== Page text ==
Begin
Of
Virginia Open Education Foundation
I.
Name
The name of this organization is Virginia Open Education Foundation
(hereafter referred to as VOEF)
II. Purpose
The purposes of VOEF, are to include but not be limited to the
following:
A. Operating as a not for profit entity for educational and charitable
purposes,
B. Providing educational resources to learners and educational
authorities within the Commonwealth of Virginia.
C. Informing the general public, professional educators, and government
authorities to broaden their understanding of the value of technology
integration into education,
D. In offering its services, VOEF shall not discriminate with regards
to race, religion, national origin, physical or mental abilities,
or educational choice.
End
== Required task ==
Reproduce the Virginia Open Education Foundation name and purpose text word for word, keeping its line breaks.

== Dataset records ==
Begin
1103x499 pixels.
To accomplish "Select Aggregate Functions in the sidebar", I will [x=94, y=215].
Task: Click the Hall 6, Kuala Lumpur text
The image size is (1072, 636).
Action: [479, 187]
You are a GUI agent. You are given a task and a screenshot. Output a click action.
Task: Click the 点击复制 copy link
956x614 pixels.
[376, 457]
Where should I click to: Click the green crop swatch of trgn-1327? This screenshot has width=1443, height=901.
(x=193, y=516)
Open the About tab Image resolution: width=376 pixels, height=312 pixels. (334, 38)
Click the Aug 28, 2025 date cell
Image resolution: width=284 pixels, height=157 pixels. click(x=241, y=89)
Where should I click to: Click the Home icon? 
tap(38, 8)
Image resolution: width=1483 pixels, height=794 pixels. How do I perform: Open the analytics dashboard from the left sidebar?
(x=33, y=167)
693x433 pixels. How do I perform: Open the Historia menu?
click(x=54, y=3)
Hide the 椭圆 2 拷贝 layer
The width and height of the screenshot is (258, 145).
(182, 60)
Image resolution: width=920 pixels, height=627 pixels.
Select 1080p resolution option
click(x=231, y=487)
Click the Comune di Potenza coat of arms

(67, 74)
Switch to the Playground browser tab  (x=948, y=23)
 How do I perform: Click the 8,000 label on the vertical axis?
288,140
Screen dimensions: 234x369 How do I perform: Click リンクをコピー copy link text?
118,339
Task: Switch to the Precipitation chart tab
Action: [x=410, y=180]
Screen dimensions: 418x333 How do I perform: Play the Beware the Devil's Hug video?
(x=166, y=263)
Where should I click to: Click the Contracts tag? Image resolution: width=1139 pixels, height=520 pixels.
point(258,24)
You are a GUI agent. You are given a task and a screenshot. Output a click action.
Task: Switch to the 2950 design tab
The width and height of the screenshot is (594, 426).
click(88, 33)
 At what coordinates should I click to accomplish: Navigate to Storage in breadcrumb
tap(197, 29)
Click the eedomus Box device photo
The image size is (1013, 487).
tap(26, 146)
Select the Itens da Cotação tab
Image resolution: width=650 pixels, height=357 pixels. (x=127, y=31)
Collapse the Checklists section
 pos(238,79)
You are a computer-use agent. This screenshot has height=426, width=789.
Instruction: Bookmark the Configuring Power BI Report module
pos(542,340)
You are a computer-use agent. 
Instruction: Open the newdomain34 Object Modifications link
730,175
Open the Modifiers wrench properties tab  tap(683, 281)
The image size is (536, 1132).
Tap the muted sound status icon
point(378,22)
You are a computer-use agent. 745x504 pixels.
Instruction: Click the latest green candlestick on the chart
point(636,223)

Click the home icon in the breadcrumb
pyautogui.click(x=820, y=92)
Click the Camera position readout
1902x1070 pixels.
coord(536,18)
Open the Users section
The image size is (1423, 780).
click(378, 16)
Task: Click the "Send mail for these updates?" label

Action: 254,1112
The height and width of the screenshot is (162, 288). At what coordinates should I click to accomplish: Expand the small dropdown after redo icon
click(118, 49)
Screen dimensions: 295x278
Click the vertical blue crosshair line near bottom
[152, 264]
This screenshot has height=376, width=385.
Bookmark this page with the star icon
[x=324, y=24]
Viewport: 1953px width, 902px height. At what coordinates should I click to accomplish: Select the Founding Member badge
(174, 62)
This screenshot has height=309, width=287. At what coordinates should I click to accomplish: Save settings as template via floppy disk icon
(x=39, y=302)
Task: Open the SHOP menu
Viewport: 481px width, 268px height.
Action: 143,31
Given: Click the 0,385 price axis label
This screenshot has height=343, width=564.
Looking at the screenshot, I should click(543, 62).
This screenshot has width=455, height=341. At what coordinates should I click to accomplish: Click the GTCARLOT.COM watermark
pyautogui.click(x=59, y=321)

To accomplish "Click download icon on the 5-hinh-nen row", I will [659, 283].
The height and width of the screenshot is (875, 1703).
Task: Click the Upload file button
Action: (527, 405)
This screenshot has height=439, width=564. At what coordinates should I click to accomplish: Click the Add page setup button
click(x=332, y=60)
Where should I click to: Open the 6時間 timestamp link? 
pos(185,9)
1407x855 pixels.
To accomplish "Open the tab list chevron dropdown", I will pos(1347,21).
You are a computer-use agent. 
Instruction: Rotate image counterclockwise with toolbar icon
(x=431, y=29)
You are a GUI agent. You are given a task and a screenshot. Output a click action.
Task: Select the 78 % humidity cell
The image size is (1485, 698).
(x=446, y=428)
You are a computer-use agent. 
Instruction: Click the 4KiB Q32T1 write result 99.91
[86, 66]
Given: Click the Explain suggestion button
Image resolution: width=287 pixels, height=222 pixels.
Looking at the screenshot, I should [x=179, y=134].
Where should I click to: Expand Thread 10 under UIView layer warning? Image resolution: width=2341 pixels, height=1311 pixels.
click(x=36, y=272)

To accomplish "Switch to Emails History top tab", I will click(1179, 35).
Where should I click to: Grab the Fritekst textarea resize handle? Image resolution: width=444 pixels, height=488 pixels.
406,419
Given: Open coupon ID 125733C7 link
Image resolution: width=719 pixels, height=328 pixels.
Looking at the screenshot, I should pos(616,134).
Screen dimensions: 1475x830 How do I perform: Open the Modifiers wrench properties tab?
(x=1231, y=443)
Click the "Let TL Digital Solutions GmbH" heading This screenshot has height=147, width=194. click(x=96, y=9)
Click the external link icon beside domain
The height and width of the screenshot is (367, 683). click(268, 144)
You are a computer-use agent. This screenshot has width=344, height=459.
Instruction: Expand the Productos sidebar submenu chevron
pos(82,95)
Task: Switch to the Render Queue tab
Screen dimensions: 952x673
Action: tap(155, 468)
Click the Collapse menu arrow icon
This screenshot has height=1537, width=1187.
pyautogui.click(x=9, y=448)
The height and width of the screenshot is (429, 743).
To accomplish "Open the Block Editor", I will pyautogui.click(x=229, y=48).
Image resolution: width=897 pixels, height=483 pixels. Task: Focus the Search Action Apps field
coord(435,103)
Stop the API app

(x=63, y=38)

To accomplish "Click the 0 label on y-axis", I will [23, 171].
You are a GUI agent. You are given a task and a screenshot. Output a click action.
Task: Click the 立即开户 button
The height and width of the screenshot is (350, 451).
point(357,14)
End
== Finished exercise ==
Of
Virginia Open Education Foundation
I.
Name
The name of this organization is Virginia Open Education Foundation
(hereafter referred to as VOEF)
II. Purpose
The purposes of VOEF, are to include but not be limited to the
following:
A. Operating as a not for profit entity for educational and charitable
purposes,
B. Providing educational resources to learners and educational
authorities within the Commonwealth of Virginia.
C. Informing the general public, professional educators, and government
authorities to broaden their understanding of the value of technology
integration into education,
D. In offering its services, VOEF shall not discriminate with regards
to race, religion, national origin, physical or mental abilities,
or educational choice.